Penurunan kualitas lingkungan
hidup tanpa kita sadari terjadi setiap saat. Hal ini disebabkan karena kegiatan
eksplorasi dan eksploitasi SDA yang tidak dibarengi dengan upaya pembaruan
(renewable) SDA dan pemulihan lingkungan hidup yang rusak sebagai dampak
eksplorasi dan eksploitasi SDA tersebut.
Beberapa ulah manusia yang baik secara
langsung maupun tidak langsung juga membawa dampak pada kerusakan lingkungan hidup antara
lain: Penebangan hutan secara liar
(penggundulan hutan).
Tampaknya kerusakan demi
kerusakan hutan dan lingkungan terus berlangsung semakin marak dari waktu ke
waktu. Banyaknya pihak yang memperingatkan baik dari dalam negeri maupun luar
negeri akan bencana yang akan timbul dengan adanya penggundulan hutan
(deforestasi) seolah-olah dianggap angin lalu oleh para pelaku sindikat illegal
logging. Mereka tidak sadar bahwa bahaya deforestasi itu sangat berbahaya
karena mempunyai pengaruh yang bersifat multi efek.
Pertama dengan
penggundulan hutan akan diikuti dengan bahaya kebakaran, yang asapnya yang
pekat bukan saja membahayakan setiap orang yang mengisapnya tetapi juga sangat
mangganggu penerbangan yang melintasi daerah tersebut. Begitu hujan besar tiba,
paska kebakaran air hujan akan menyapu debu dan arang sisa kebakaran dan
meninggalkan permukaan tanah yang terbakar. Tanah demikian, bilamana diolah
untuk pertanian tidak akan menguntungkan karena sudah kehilangan zat hara.

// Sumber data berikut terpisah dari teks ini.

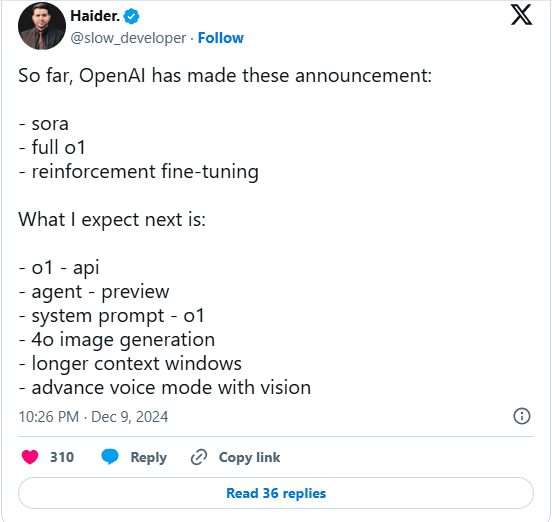Viewport: 552px width, 522px height.
Task: Click 'advance voice mode with vision' line
Action: [x=165, y=388]
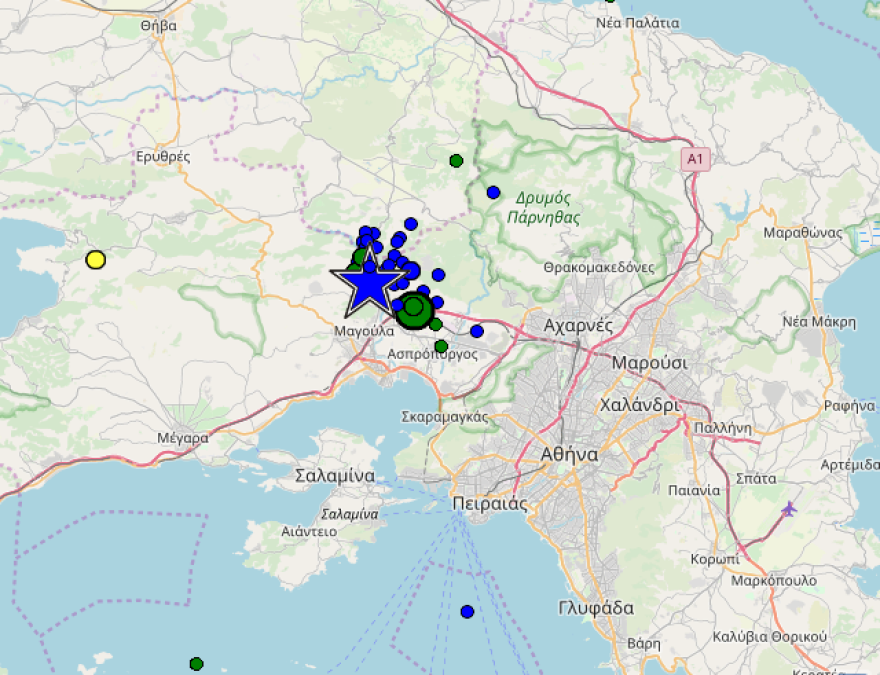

Pengundulan hutan juga merupakan bahaya laten untuk
daerah rendah disekitarnya. Karena dapat menyebabkan dataran terendam air. Hal
itu terjadi karena daerah hulu sungai tak bisa lagi menyimpan (meresapkan) air
ketika hujan besar terjadi. Akibatnya air curahan hujan itu semua masuk dengan
cepat ke lembah dan karena sungai tak dapat menampung beban air,yang demikian
besar, maka terjadilah luapan air bah ke wilayah daerah aliran sungai. Banjir
dahsyat ini telah menyapu areal pertanian, mengubur hewan liar dan ternak,
menerjang permukiman penduduk dan membinasakan apa saja yang dilaluinya. Efek
dari banjir ternyata tidak hanya sampai disini. Ketika banjir surut maka
disusul dengan ancaman wabah penyakit diare dan leptospirosis karena penduduk
minum air yang tercemar kotoran, makanan yang busuk dan mengisap udara berbau
busuk serta ancaman kelaparan bilamana bantuan pangan tidak cepat datang.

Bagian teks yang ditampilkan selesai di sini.